[Data to use]:
:::

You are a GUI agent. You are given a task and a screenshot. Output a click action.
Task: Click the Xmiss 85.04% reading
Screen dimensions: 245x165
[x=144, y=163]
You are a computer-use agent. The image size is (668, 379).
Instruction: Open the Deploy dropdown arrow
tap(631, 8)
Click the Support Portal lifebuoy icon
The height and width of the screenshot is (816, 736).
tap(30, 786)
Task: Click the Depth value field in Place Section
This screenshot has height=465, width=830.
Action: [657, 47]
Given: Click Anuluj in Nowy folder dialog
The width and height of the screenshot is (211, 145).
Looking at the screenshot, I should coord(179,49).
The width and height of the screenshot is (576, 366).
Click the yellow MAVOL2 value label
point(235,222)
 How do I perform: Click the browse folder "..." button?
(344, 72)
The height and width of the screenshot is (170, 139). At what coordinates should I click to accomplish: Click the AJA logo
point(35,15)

:::

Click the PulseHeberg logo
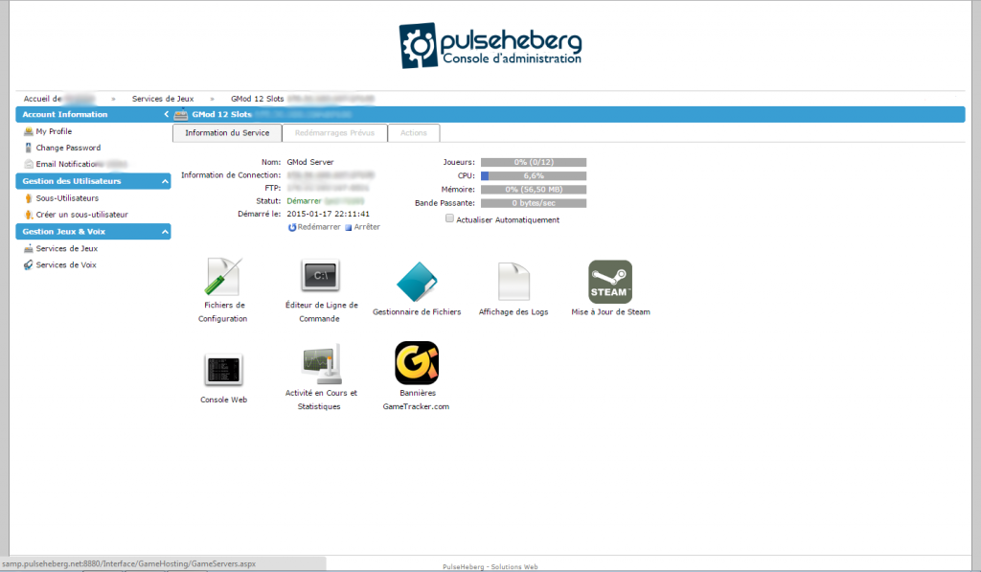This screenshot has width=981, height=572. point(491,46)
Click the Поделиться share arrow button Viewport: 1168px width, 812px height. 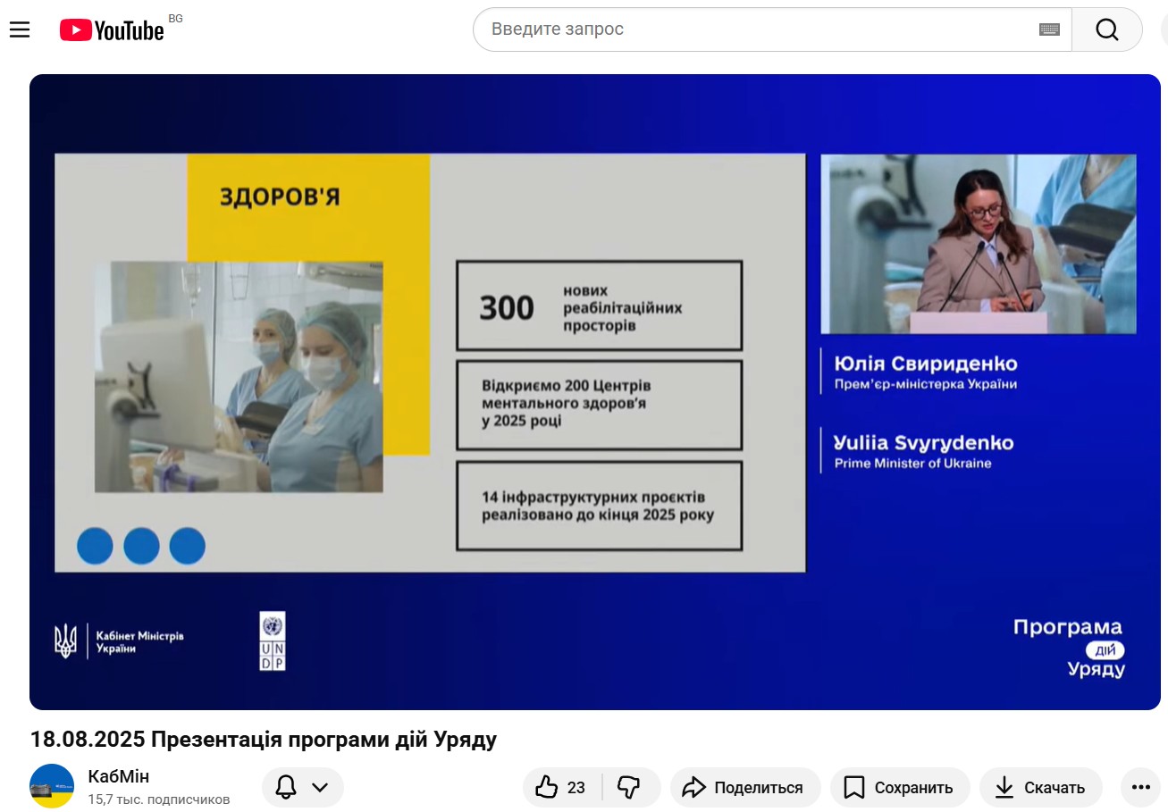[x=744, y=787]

:::

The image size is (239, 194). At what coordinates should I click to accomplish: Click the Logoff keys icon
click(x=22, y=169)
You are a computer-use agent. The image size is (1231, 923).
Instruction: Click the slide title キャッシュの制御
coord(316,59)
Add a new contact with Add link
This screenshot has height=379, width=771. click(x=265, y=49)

:::

[Exercise brief]: Where the string "agent" appears in a line of the entries, count that line, and state the total alone.

[Written response]: 3